* [Dataset excerpts]:

────────────────

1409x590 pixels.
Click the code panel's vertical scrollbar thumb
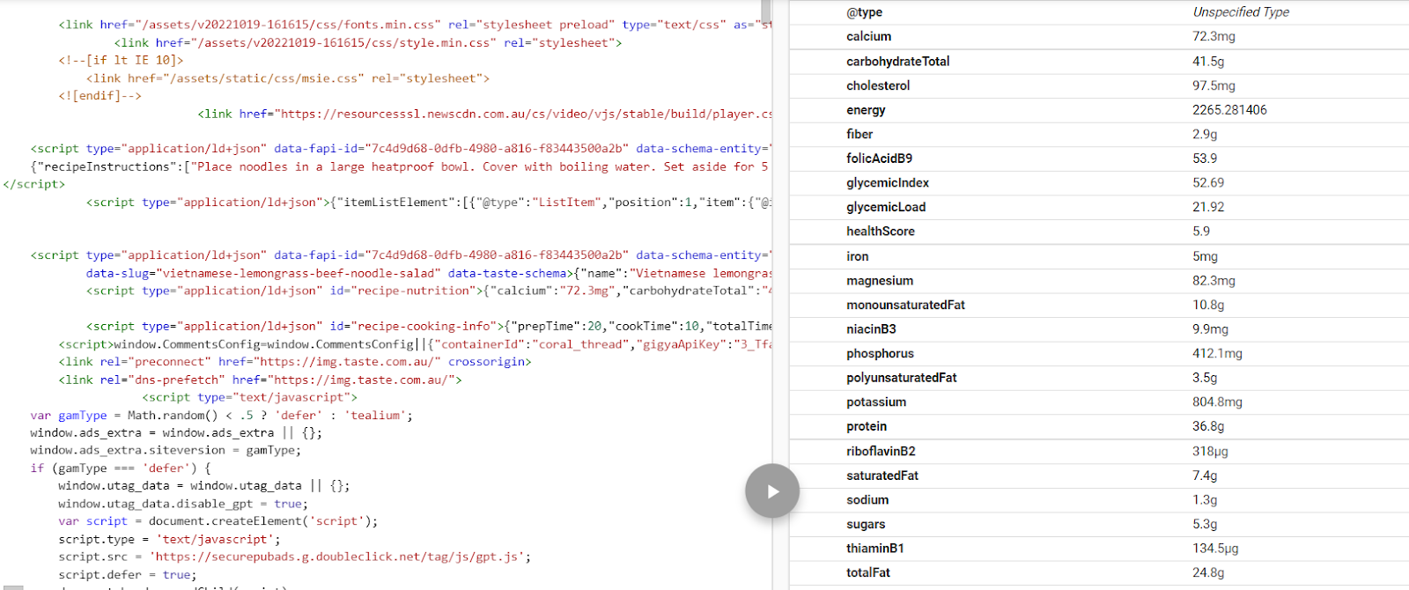[x=766, y=11]
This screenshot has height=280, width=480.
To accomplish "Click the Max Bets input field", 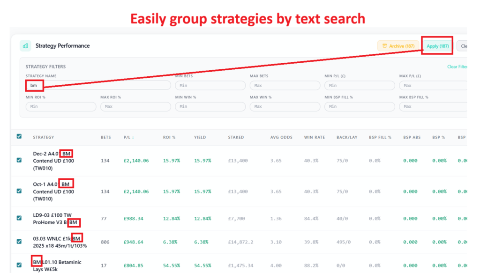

────────────────

* [Directions for this task]: Leave the pictures out and write out every entry exactly as given.

* [Response for this exercise]:
1409x590 pixels.
Click the code panel's vertical scrollbar thumb
[x=766, y=11]
This screenshot has height=280, width=480.
To accomplish "Click the Max Bets input field", 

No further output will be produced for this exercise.